Kedua, dalam level pemerintahan artinya executive review. Untuk mekanisme yang kedua ini, sebelumnya pernah terjadi sengketa mengenai Pilkades di Desa Luba, Kecamatan Lembur yang sedang ditangani oleh Bagian Hukum dan HAM pemerintah Kabupatan Alor. Dalam hal ini, perlu diperhatikan apabila tidak ada aturan yang secara eksplisit seperti peraturan daerah atau peraturan gubernur dan lain sebagainya yang mengatur soal penyelesaian sengketa pilkades ini. Maka, para pihak yang bersengketa dapat menolak atau mengajukan nota keberatan karena Eksekutif tidak berwenang untuk menyelesaikan sengekta pilkades. Langkah-langkah yang dilakukan oleh Pemkab Alor Bagian Hukum dan HAM seperti pemeriksaan dokumen, verifikasi faktual, boleh jadi dapat dijadikan sebagai alat bukti dalam menyelesaikan sengketa pilkades secara konstitusional.
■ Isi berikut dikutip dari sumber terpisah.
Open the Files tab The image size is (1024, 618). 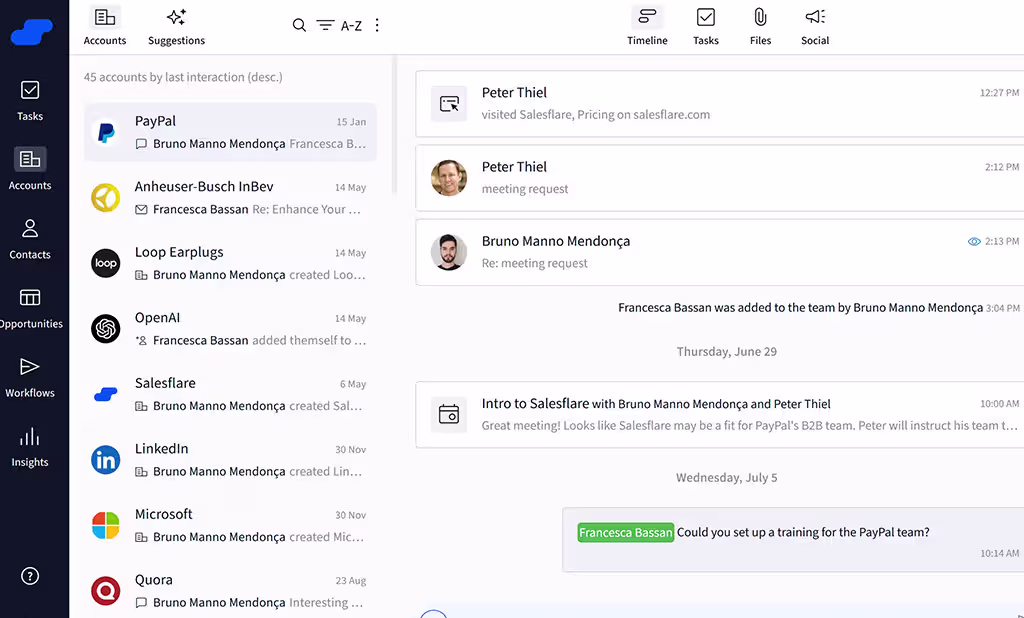[x=760, y=25]
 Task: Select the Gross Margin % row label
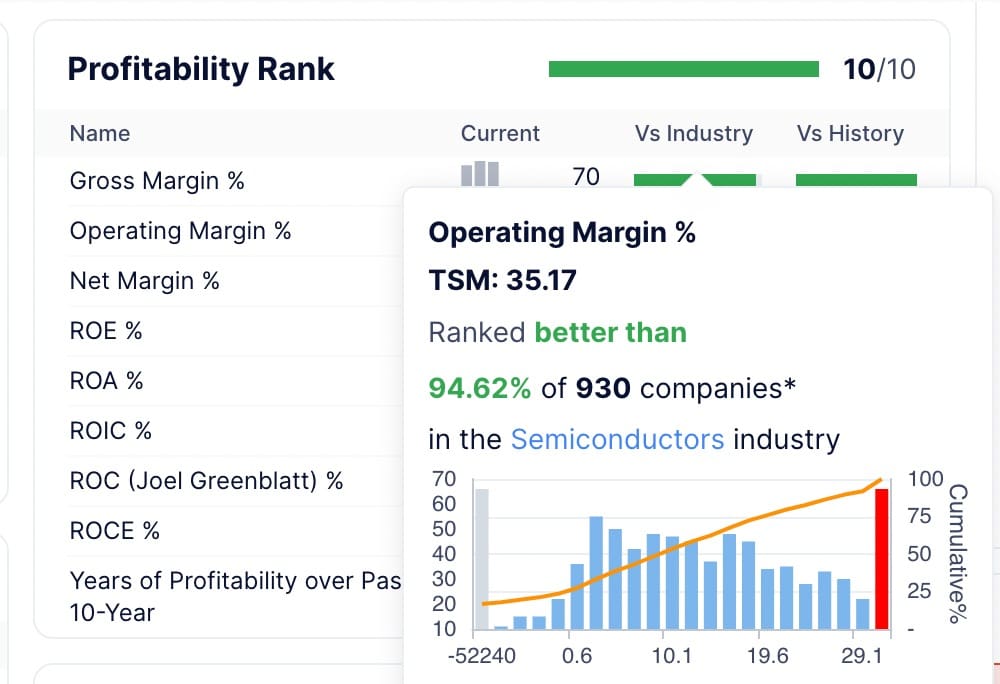[157, 180]
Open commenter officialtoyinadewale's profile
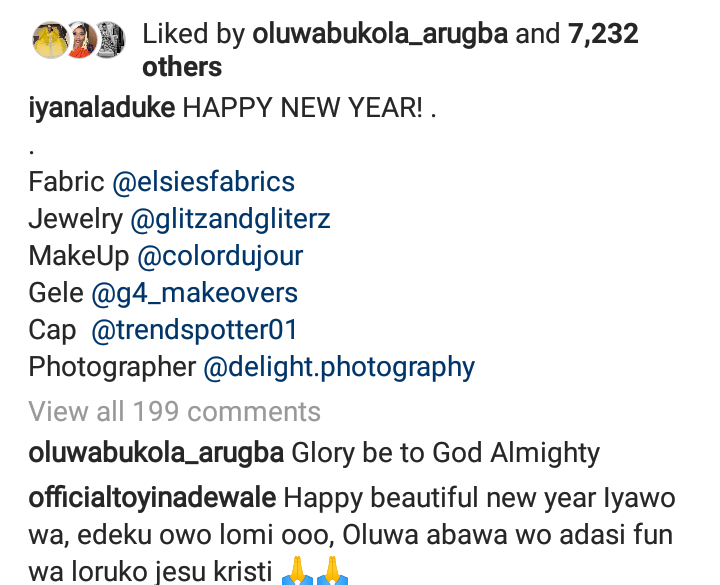The image size is (720, 585). click(153, 497)
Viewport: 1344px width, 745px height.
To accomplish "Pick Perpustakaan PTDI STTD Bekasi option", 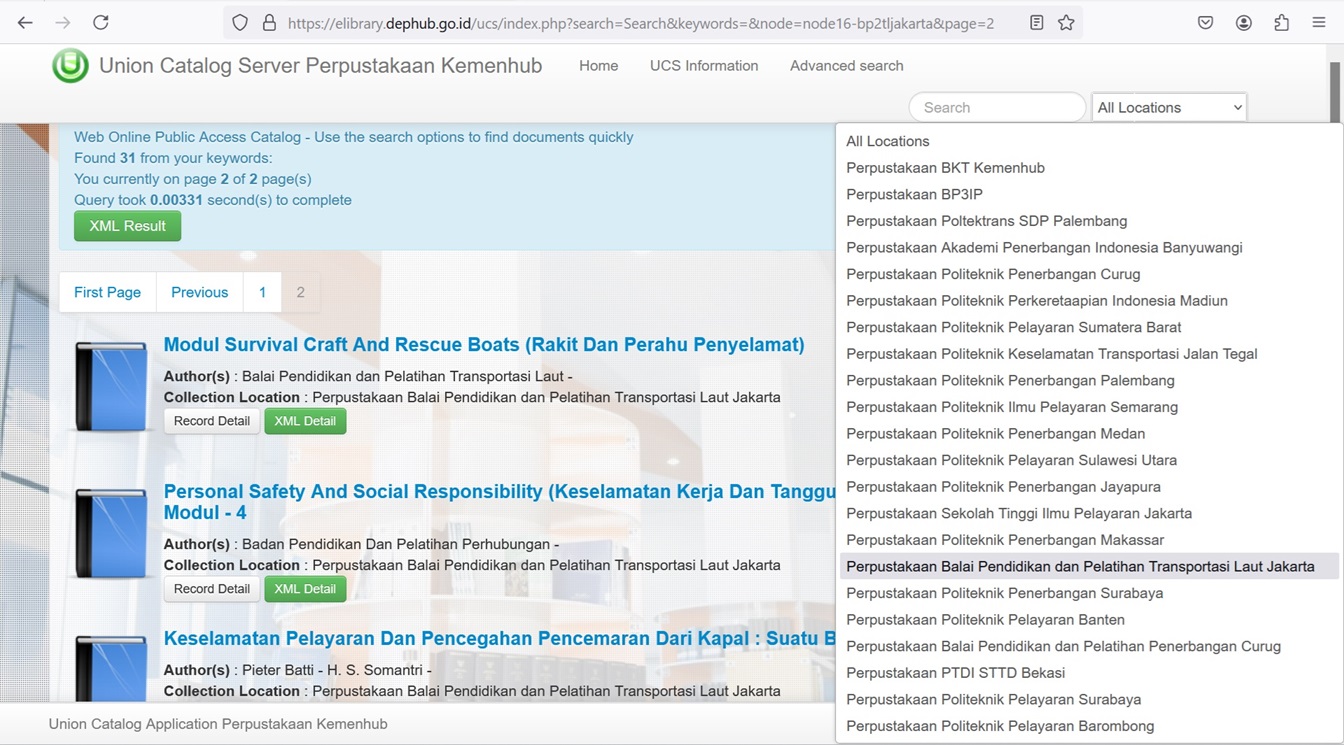I will click(955, 673).
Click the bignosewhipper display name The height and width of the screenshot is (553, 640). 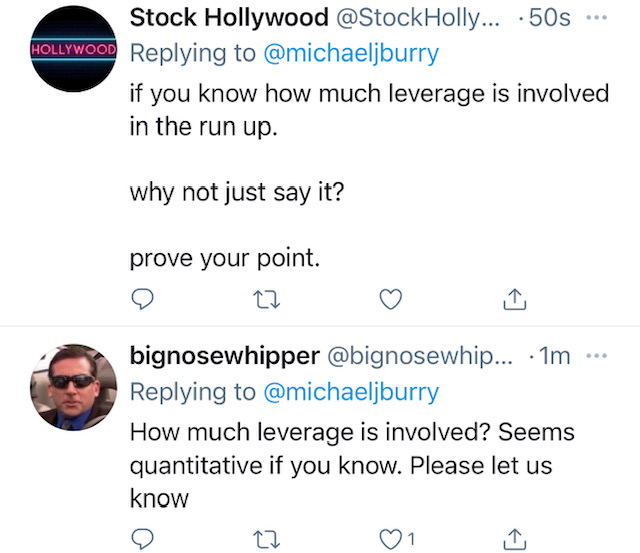[225, 356]
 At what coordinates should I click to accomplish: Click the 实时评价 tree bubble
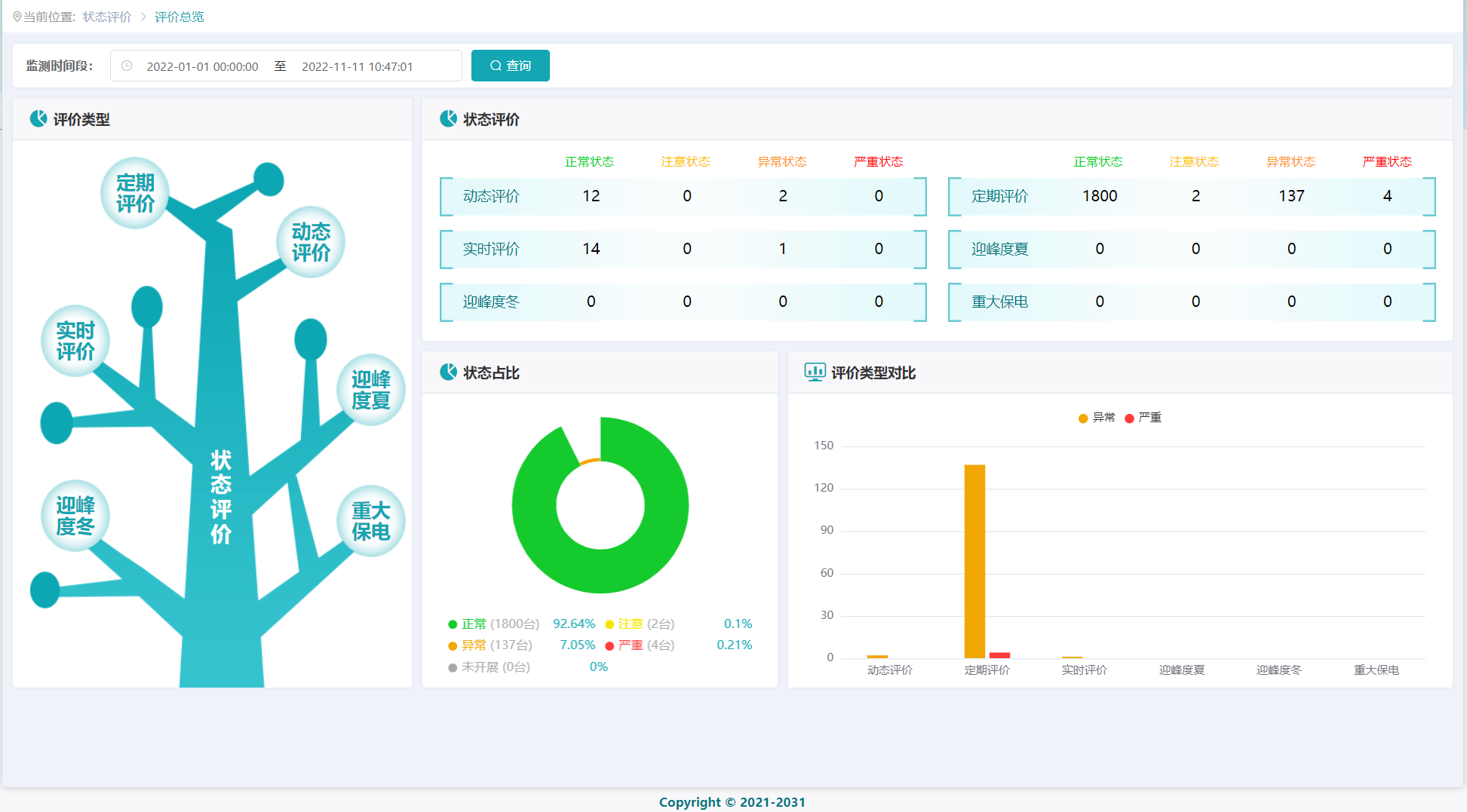(75, 341)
Ketiga melalui level pengadilan negeri. Dalam hal ini dapat dikemukakan satu pertanyaan yakni mengenai kompetensi pengadilan untuk menyelesaikan sengketa tersebut. Kewenganan dari Peradilan umum adalah sengketa perkara perdata dan pidana walaupun berlaku asas hakim tidak boleh menolak perkara, akan tetapi asas ini berlaku khususnya apabila datang kepadanya perkara perdata. Ikhwal untuk perkara sengketa Pilkades bukan perkara perdata, dan belum tentu mengandung unsur pidana. Jika mengandung unsur pidana kewenangan peradilan dalam hal ini pengadilan negeri bukan karena perkara itu sengketa Pilkades tetapi karena perbuatan yang diadili memenuhi kriteria dalam hukum pidana. Namun, sebagaimana ditentukan mengenai kewenangan pengadilan negeri bahwa dalam huruf e disebutkan 'seluruh kewenangan yang belum diatur dalam undang-undang lain menjadi kewenangan pengadilan negeri untuk menentukan'. Boleh jadi, interpretasi ini dapat dianalogikan terhadap sengketa pilkades yang tengah terjadi. Namun, yang menjadi pertanyaan adalah bagaimana proses hukum beracara dalam hal penyelesaian sengketa di pengadilan negeri? Lazimnya perkara yang masuk ke pengadilan negeri, ada majelis hakim yang jumlahnya ganjil (1,3,5 dst), kemudian terdapat Jaksa Penuntut Umum, Penasehat Hukum dsb. Namun, dalam hal ini sengketa pilkades adalah sengketa yang sifatnya administratif, apa perlu menggunakan JPU? Hal ini tentu menjadi polemik ketika masih belum jelasnya aturan yang mendasari pokok-pokok pilkades sebagai bagian dari rezim pemilihan umum dan otonomi daerah di Indonesia.